Evan Penny’s portrait sculptures can be painstakingly realistic and at the same time completely absurd. The Toronto artist pockmarks their silicone skins with pores, fashions faces and necks with tiny wrinkles and folds that are too minor for most cameras to record, and roots tens of thousands of hairs into heads, eyebrows, and beards one by one with a modified sewing needle. But his artworks most often are larger or smaller than life-size, and sometimes he warps them by slanting them or stretching them to implausible lengths.
“Every representation of reality is an artifice. That’s just the way it is,” Penny says. “That’s my story, what I’m interested in: amplifying reality by amplifying artifice. My art is about that dynamic.”
He relies in part on materials and techniques that he employed while doing special effects work in Toronto for more than two dozen movies and television shows from the late 1980s to the late 1990s. “I learned a lot on films, but it was an indirect process,” Penny says, adding that the freelance jobs left him little time to pursue his art career. “I never had a comfortable relationship with it. I enjoyed it, but I found it a threat to my artistic identity. I was in the heart of pop culture. But that conflict was ultimately really informative. When I left [special effects], I felt I could allow it into my own work.”
Penny invests much effort in his work. After sculpting a prototype in clay, he makes a mold and fills it with layer upon layer of silicone, into which he might build dark moles, birthmarks, and other skin blemishes. “Because it’s silicone, you want to make sure the color is internal,” he says. “It won’t accept treatment on the surface. Paint can wipe right off.” Penny will spend an entire day sculpting, casting, painting, and polishing a pair of plastic eyes, while inserting hairs can consume more time than the actual sculpture itself requires. He produces a handful of pieces annually, and each fetches a five- or six-figure sum.
A sculpture such as Stretch #1, a 2003 work that is shown here, distorts reality, but Penny employs a computer to ensure that it does so in a precise manner. He would work on Stretch #1 and then photograph it at the end of each day. Then, on the computer screen, he would compress the photo and see if the compressed image looked normal. “If it didn’t, I’d fix the sculpture so that the translated stretched image would look normal,” he says. “I was playing with the idea that the photo dictates reality, proceeding as if the reference was taken away. The normal version exists only in photographs.”
Penny’s recent project Panagiota: Conversation #1 also involved photography.
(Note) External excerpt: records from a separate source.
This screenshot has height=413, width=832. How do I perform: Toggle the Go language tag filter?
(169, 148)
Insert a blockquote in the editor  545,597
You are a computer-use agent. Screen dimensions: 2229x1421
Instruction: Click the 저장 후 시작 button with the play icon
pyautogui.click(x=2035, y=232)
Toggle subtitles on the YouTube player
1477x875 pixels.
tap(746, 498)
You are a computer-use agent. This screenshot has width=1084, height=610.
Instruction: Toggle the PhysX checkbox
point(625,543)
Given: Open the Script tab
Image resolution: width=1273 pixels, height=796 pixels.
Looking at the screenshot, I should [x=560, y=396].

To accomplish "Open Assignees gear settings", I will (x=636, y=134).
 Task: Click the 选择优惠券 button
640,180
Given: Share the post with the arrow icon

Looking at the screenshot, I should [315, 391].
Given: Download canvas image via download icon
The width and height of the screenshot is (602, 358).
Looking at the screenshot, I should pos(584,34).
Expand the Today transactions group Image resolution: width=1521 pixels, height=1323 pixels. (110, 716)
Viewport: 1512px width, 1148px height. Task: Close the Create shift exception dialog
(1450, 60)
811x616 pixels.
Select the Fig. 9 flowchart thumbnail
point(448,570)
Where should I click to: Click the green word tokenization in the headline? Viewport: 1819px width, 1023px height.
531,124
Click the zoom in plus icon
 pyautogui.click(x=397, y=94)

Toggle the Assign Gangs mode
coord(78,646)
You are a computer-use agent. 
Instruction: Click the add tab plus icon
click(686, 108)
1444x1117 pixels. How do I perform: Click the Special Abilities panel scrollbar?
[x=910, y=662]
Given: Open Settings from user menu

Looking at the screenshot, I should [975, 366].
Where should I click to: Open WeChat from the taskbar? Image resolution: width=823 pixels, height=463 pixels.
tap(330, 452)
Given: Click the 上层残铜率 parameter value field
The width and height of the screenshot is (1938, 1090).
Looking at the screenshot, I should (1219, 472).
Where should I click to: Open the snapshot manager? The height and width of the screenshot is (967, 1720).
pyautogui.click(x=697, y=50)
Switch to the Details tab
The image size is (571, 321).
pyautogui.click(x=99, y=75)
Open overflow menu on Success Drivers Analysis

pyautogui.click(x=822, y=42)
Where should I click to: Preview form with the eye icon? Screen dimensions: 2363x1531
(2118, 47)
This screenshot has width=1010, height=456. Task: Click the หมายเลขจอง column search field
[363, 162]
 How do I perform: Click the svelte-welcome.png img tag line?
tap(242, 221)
He collaborated with a photographer who used a special camera to shoot multiple images of a live model over the course of 30 seconds and then composite those shots into one image. The resulting photograph reflects dozens of subtle, fleeting movements. Penny converted that photo into a sculpture that fixed something evanescent—a snatch of small talk—forever in silicone.
The sculpture took Penny six months to complete and is the first in a series. “I’m interested in how his camera represents time, how time plays out in a static image,” Penny says. “The camera records the passage of time, but you can see that only if the model moves, not if she stands still. I’m interested in the implications of that, if I can make a 3-D rendering of that.”